How It Compares to Copilot
After a week of daily use, here’s an honest assessment:
Where local wins:
- Privacy: Your code stays on your machine
- Cost: Free forever after setup
- Offline: Works without internet
- Customization: Use any model, tweak any setting
Where Copilot wins:
- Speed: Cloud inference is typically faster
- Context: Copilot has better whole-project awareness
- Polish: The integration is more seamless
- Updates: New model improvements happen automatically
Where they’re roughly equal:
- Basic autocomplete quality for common patterns
- Function completion from docstrings
- Boilerplate generation
For proprietary codebases, the privacy benefit alone makes local worth it. For open-source work where you don’t mind cloud processing, Copilot’s polish might be worth $10/month.

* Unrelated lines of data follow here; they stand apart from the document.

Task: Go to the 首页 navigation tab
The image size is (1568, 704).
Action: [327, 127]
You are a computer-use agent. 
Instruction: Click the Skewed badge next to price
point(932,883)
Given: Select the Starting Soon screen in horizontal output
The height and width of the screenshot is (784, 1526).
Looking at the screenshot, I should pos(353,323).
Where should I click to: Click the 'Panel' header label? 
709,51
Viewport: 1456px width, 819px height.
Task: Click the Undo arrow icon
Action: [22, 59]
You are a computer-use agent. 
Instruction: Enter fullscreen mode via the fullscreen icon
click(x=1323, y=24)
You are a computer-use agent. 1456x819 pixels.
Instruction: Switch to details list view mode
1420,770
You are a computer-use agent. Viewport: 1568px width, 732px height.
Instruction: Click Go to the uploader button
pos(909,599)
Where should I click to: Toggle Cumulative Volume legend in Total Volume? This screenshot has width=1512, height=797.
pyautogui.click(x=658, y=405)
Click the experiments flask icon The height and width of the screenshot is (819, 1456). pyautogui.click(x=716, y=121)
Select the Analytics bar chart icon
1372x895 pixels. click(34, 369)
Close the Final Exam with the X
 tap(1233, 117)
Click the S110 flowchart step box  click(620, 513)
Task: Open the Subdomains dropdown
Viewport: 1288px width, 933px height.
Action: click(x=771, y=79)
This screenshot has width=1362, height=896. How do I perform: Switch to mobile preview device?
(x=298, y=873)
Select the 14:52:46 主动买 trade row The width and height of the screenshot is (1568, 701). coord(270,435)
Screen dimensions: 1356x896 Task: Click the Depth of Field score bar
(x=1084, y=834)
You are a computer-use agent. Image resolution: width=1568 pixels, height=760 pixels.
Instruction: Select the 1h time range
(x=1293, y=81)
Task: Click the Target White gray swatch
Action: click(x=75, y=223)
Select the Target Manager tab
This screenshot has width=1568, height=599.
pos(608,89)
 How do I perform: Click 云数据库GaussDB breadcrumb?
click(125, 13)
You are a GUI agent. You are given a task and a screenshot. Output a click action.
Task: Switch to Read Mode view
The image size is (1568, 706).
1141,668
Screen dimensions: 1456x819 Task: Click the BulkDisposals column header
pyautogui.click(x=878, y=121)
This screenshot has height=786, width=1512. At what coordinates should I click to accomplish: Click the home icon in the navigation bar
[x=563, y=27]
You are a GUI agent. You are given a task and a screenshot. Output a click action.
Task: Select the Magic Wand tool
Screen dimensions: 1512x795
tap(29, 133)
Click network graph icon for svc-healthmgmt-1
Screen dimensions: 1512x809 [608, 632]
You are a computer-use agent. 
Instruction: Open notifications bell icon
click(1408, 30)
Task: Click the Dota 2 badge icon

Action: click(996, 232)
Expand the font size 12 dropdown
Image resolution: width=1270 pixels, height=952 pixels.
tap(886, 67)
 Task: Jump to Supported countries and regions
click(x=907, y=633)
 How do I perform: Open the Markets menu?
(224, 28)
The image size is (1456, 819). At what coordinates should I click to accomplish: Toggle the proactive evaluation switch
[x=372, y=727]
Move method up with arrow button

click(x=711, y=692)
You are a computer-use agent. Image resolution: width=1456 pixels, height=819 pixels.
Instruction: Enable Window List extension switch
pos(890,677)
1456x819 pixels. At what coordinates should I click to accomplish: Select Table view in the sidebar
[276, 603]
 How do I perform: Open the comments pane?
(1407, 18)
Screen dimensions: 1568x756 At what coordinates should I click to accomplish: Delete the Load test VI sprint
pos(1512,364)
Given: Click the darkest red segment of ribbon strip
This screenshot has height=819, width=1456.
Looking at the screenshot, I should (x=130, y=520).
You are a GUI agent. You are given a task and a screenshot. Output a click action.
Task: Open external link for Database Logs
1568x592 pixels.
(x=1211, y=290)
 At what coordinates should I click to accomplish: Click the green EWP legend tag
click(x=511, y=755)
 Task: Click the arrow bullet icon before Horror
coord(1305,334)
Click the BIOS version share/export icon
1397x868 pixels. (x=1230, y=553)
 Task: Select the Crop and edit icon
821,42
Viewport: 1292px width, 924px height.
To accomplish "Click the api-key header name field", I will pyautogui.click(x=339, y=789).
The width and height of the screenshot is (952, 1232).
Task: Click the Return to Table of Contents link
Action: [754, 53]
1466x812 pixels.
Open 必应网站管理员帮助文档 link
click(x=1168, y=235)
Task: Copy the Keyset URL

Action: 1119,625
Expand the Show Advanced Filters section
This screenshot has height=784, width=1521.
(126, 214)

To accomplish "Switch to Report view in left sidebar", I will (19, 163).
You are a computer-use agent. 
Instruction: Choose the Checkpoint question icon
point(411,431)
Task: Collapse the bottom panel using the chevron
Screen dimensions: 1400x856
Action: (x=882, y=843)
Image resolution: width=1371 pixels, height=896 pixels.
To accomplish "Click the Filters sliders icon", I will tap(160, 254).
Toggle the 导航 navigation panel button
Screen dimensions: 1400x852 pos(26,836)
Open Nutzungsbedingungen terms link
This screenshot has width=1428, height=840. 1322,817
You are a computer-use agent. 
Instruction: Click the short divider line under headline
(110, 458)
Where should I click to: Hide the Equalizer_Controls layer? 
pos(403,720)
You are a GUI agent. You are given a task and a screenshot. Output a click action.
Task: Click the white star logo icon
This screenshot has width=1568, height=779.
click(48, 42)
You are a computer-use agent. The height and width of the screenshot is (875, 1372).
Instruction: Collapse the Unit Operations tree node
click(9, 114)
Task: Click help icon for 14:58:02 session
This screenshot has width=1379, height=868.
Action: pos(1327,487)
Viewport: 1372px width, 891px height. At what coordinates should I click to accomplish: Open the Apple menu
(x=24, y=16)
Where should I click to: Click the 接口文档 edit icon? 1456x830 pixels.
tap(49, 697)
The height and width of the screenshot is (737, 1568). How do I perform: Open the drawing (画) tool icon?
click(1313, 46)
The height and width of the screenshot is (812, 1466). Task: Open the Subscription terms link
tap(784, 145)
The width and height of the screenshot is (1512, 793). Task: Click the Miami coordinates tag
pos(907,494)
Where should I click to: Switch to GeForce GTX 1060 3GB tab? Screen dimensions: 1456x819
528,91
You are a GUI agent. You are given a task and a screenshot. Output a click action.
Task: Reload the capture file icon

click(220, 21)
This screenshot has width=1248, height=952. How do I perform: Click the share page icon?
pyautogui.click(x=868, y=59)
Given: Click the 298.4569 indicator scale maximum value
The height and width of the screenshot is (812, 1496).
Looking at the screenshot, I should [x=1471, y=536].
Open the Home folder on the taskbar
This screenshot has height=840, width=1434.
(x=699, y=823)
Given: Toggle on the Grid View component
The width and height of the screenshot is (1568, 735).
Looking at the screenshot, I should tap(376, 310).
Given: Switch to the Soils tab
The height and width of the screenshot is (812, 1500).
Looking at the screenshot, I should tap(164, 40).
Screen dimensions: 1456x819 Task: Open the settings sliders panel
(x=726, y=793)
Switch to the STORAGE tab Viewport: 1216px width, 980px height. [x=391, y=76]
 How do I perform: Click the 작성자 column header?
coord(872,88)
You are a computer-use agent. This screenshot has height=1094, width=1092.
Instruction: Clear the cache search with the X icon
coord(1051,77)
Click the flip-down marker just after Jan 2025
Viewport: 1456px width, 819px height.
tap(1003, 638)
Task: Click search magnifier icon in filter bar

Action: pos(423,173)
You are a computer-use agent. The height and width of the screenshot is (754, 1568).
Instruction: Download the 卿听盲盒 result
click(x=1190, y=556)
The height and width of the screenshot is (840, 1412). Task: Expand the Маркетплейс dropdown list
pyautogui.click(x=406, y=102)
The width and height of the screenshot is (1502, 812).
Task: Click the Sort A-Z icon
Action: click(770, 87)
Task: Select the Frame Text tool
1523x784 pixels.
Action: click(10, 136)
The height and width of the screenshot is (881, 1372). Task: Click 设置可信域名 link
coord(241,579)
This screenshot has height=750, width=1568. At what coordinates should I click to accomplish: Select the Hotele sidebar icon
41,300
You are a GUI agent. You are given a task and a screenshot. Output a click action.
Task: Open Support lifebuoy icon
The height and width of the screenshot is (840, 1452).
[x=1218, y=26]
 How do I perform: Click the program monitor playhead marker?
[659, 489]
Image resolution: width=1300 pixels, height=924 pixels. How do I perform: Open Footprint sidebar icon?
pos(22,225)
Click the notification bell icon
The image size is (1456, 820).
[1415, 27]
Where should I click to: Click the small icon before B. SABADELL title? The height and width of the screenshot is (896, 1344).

Alternative: Tabby for Team Setups
If you need code completion for a team rather than just yourself, look at Tabby. It’s a self-hosted server that multiple developers can connect to.
Tabby advantages:
- One powerful server, many clients
- Repository indexing for better context
- Admin controls and audit logs
- No need for GPUs on developer machines
The tradeoff is more infrastructure complexity. For solo developers, Continue + Ollama is simpler.
Troubleshooting
Completions aren’t appearing:
- Check Ollama is running:
curl http://localhost:11434/api/tags - Restart VS Code
- Check Continue’s output panel for errors (View > Output > Continue)
Completions are very slow:
- Use a smaller model
- Check if something else is using your GPU
- On laptops, plug in; battery mode throttles performance
Model keeps unloading:
- Use the
keep_aliveAPI call mentioned above - Or add
OLLAMA_KEEP_ALIVE=-1to your environment
Out of memory errors:
- Close other applications
- Use a quantized model:
qwen2.5-coder:7b-q4_K_M - Use a smaller model size
What You Can Do
-
Try it for a week: Give local code completion a real test before deciding. The first day feels slower; by day three, you’ve adapted.
-
Experiment with models: New code models release regularly. DeepSeek-Coder, Codestral, and others all work with this setup.
-
Contribute to open source: Both Continue and Ollama are open-source projects that benefit from community contributions and feedback.
-
Tell your team: If you work somewhere with strict data policies, this setup might be the only way to get AI code assistance approved.
The era of “AI code completion requires sending code to the cloud” is over. The tools are here, they’re free, and they work.